We also looked at the fact that before ammonia goes up into the atmosphere it
goes into workers’ lungs. And what is the impact there? I asked NIOSH,
the National Institute for Occupational Safety and Health to come out and do
an investigation. There have been no studies on the long-term exposure to low
levels of ammonia. I do a lot of work on pesticides on the national level and
traditionally the assumption is that if you have a large exposure to pesticides
perhaps one time, that’s when you get the negative impact, the consequences.

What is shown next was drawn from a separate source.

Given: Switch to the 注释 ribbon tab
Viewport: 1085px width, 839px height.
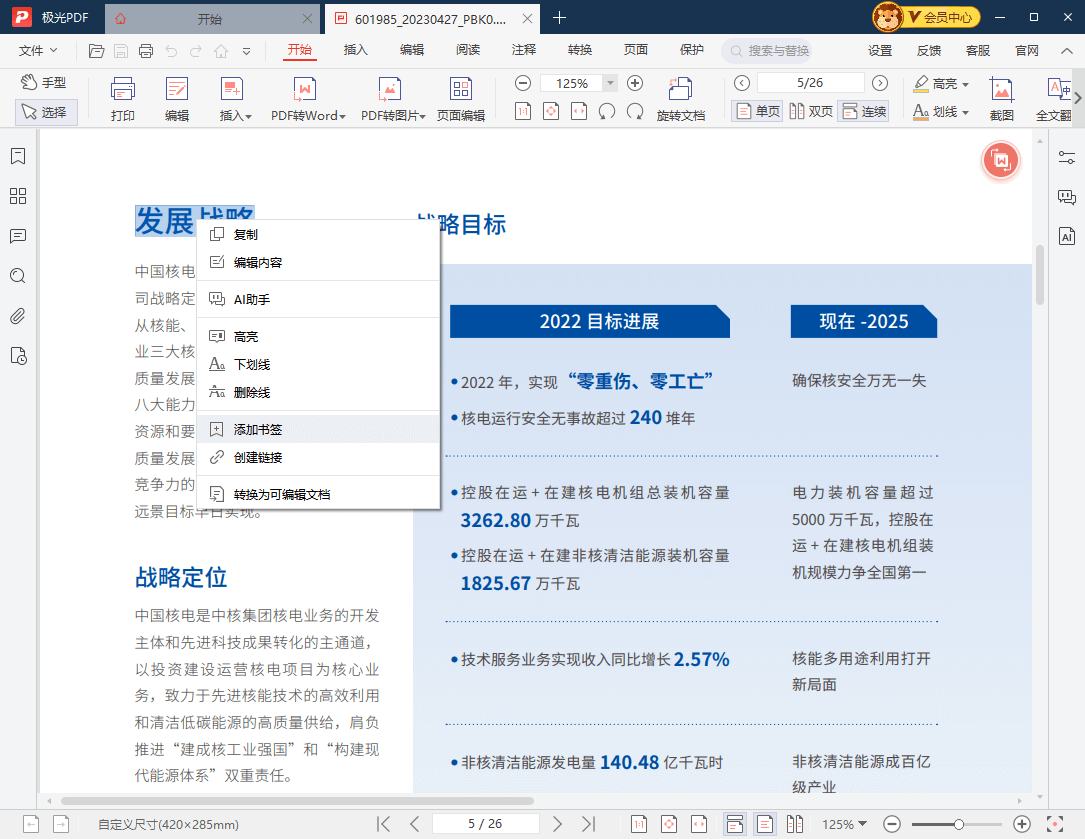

But we are seeing more and more it is the daily low dose exposure that can be
more harmful and the concern we have is that we know ammonia is not good on the
respiratory system. What is going to happen to workers’ lungs 10-15 years
from now? Are we going to have the dairy worker’s equivalent to black lung
or brown lung disease? That is something we are really keeping our eye on. It
is simply unprecedented to keep this number of dairy cows together. We don’t
want our members to become the guinea pigs for the industry and no one is watching
to see that their health is taken care of. When I go out to the site, I tell
you, my nose gets stopped up, it starts running and I look at the cows and see
large amounts of mucus coming out of their nostrils. I kind of feel like I am
in the same boat.
What do you hope to achieve with this campaign?
We want to empower workers to have a say in their workplace. We see the best
way is through a union contract. We hope to have provisions so women are not
discriminated against, workers can speak out without being fired and to keep
a close eye on environmental issues.
What are ways people can help?
The biggest is adding your voice to put pressure on the companies buying products
from the farm and holding them accountable. If you are not yet signed up on our
UFW alert, please do so. But the best thing to do is really educate ourselves
about the food system. As you mentioned, many of these labels fall silent when
it comes to the treatment of animals and workers.